*Work instructions:* Scan the entries for lines with the word "pixels", then copy those lines.

Stored data
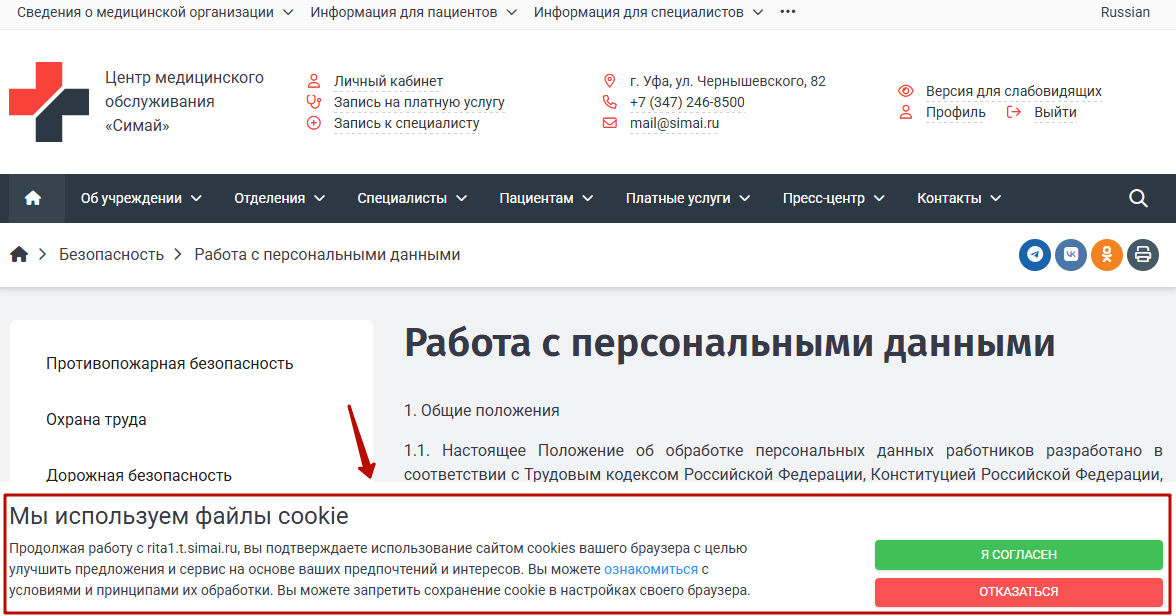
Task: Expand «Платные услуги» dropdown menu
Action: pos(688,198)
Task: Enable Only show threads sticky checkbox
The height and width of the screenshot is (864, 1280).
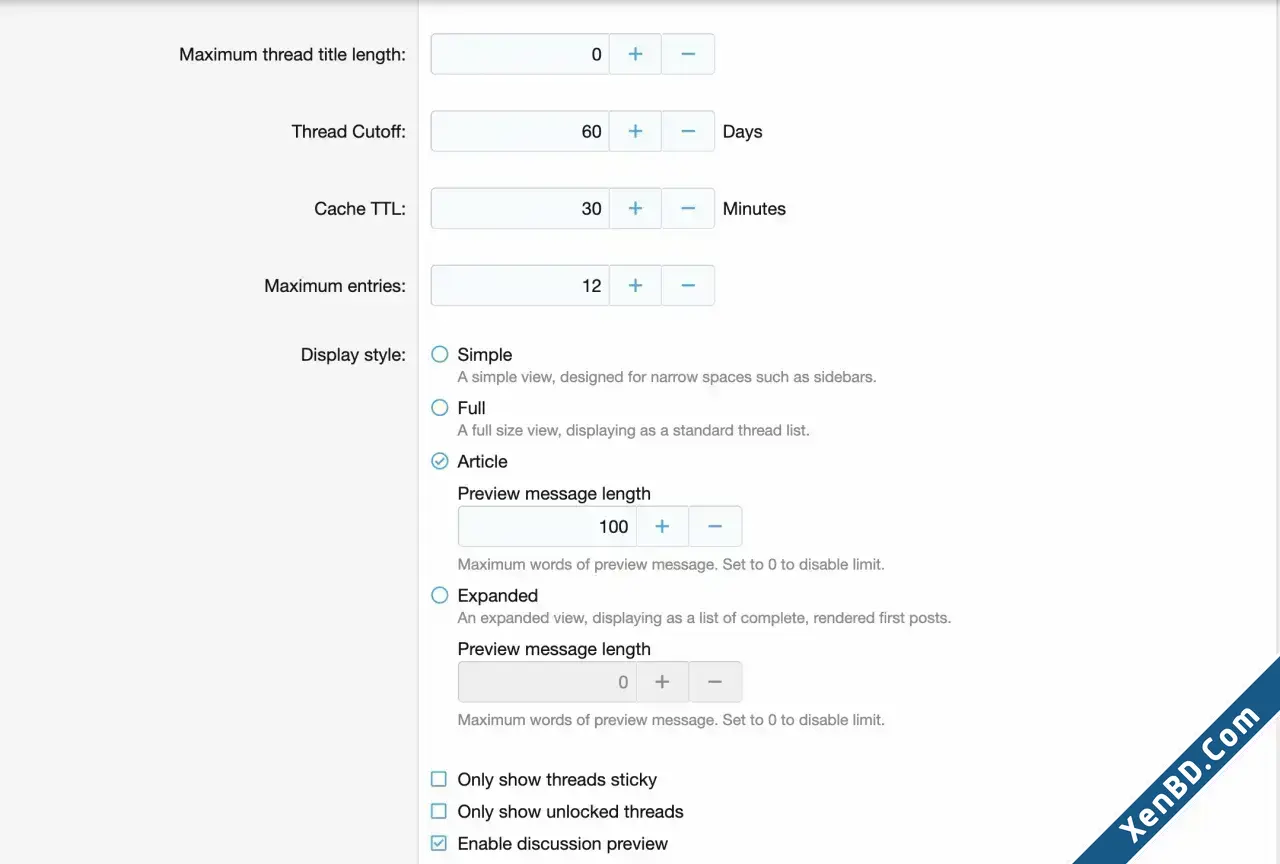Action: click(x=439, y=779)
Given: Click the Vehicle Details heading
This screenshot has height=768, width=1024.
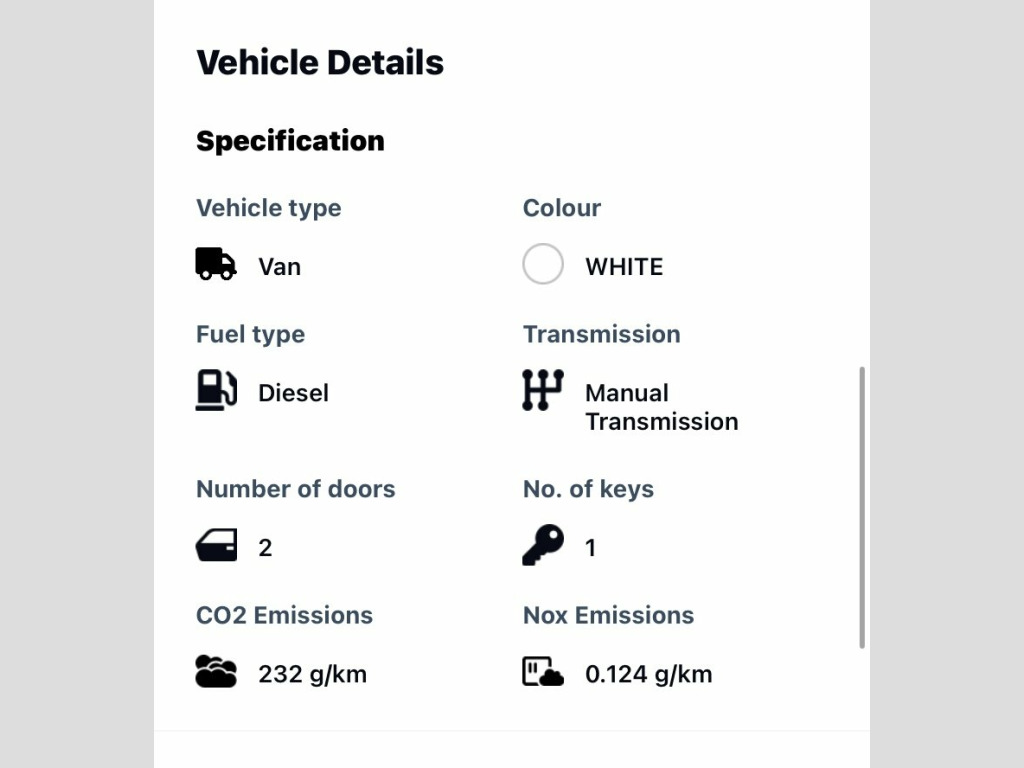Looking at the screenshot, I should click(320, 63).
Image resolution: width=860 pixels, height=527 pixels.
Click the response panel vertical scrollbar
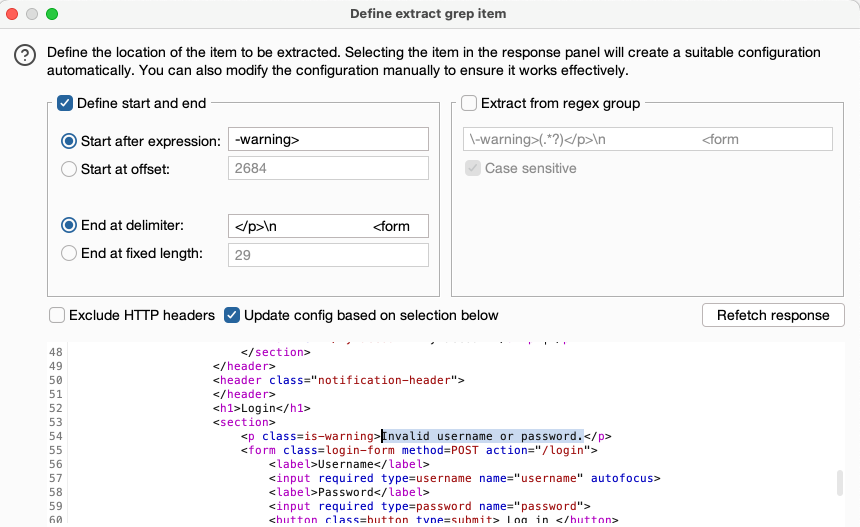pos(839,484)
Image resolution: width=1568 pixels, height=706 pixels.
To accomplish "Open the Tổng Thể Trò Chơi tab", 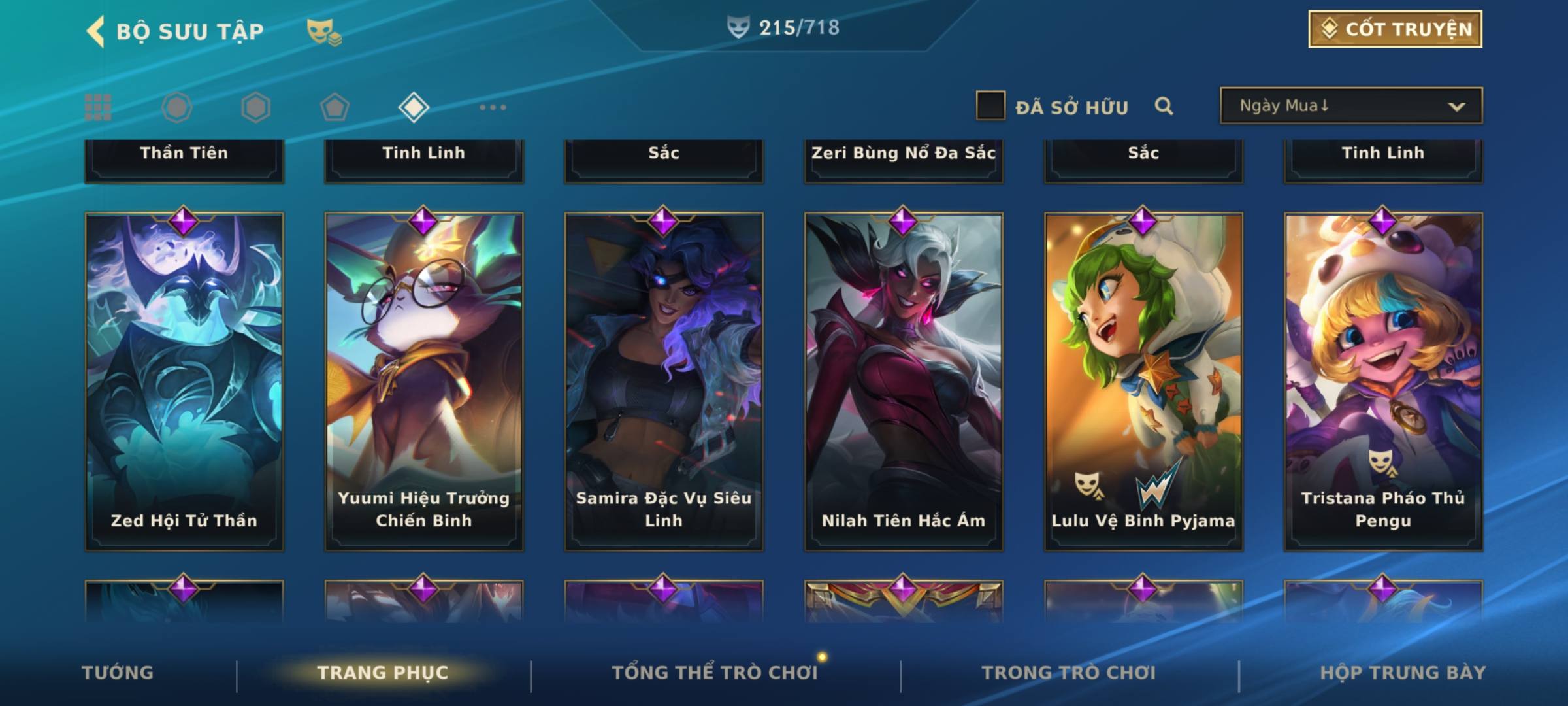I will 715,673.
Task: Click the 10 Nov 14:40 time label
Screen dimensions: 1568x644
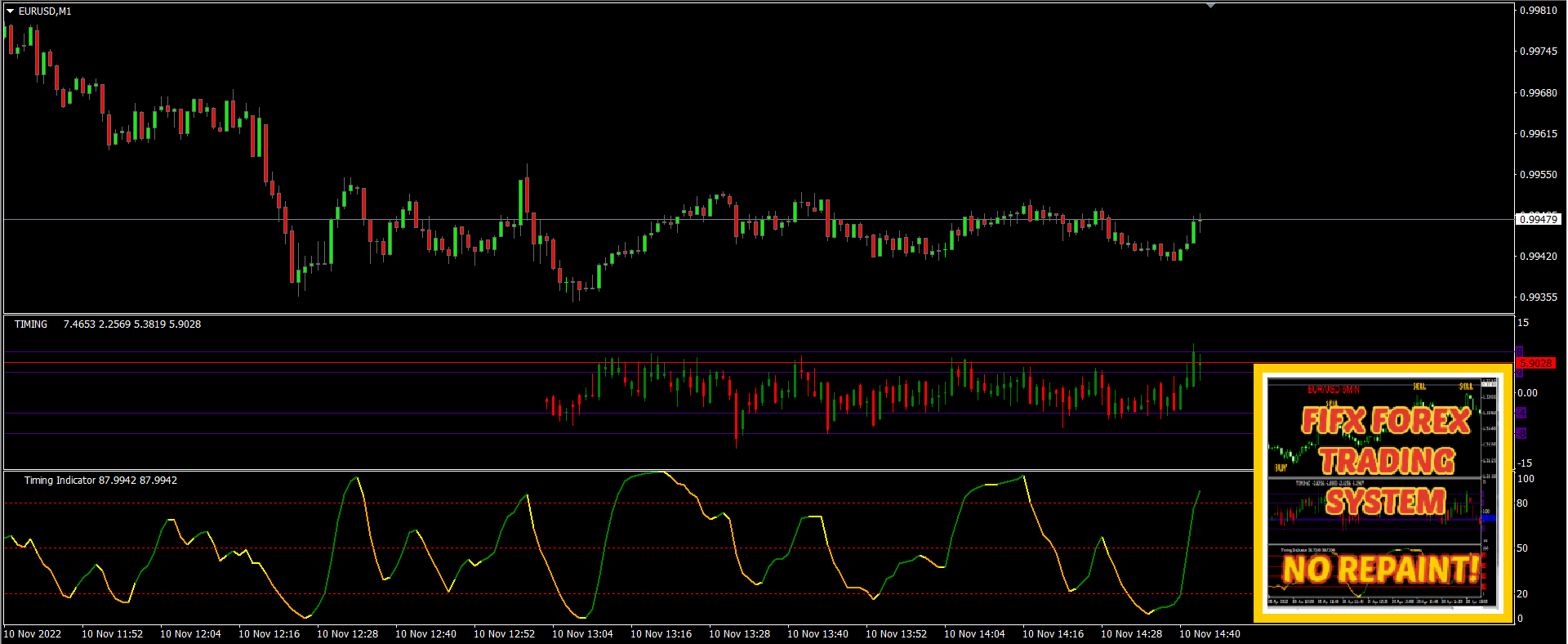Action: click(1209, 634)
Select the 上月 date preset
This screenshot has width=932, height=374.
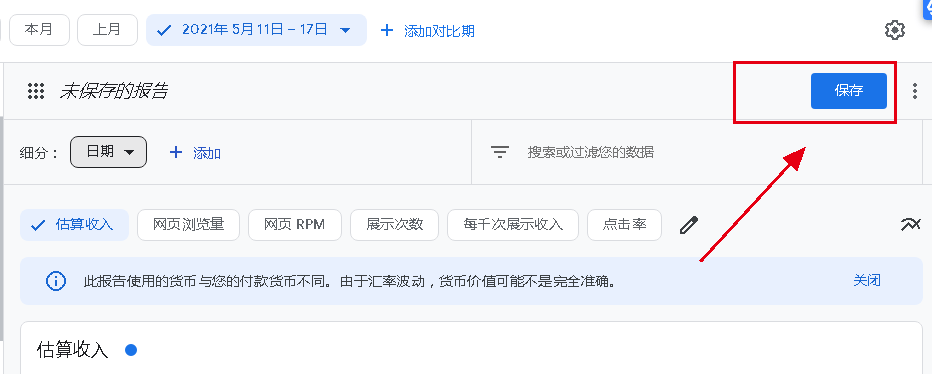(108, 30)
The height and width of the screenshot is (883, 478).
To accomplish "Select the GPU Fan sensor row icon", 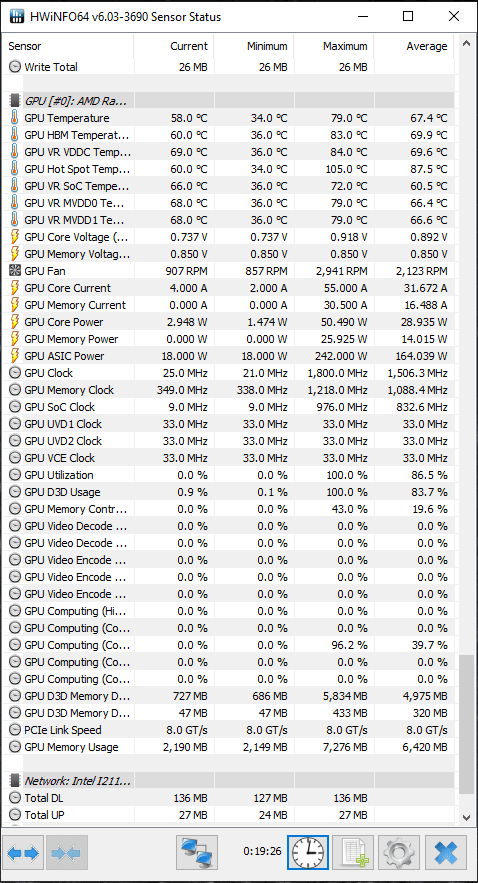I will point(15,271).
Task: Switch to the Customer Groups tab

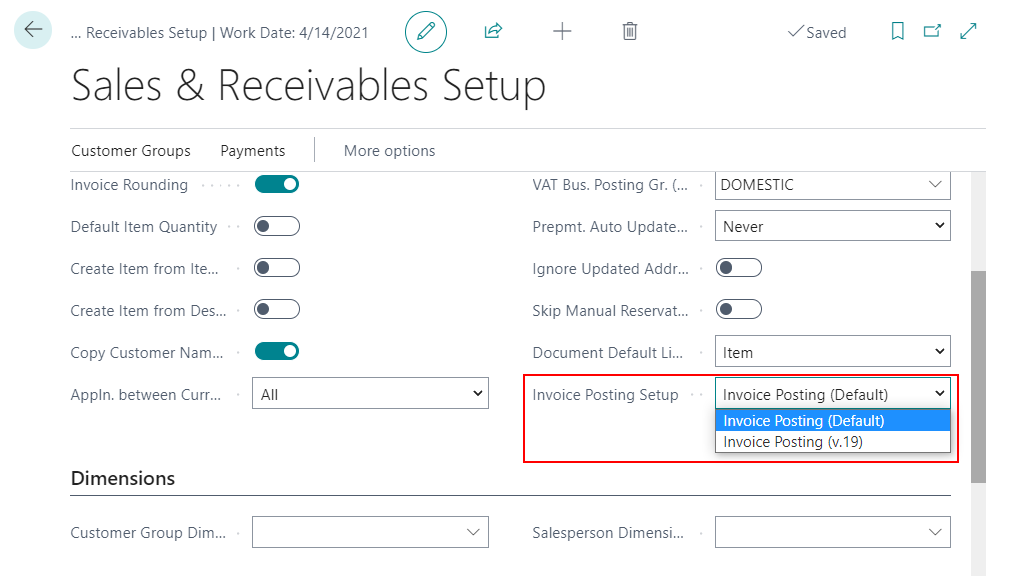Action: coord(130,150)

*Result below:*
Image resolution: width=860 pixels, height=527 pixels.
Image resolution: width=1568 pixels, height=706 pixels.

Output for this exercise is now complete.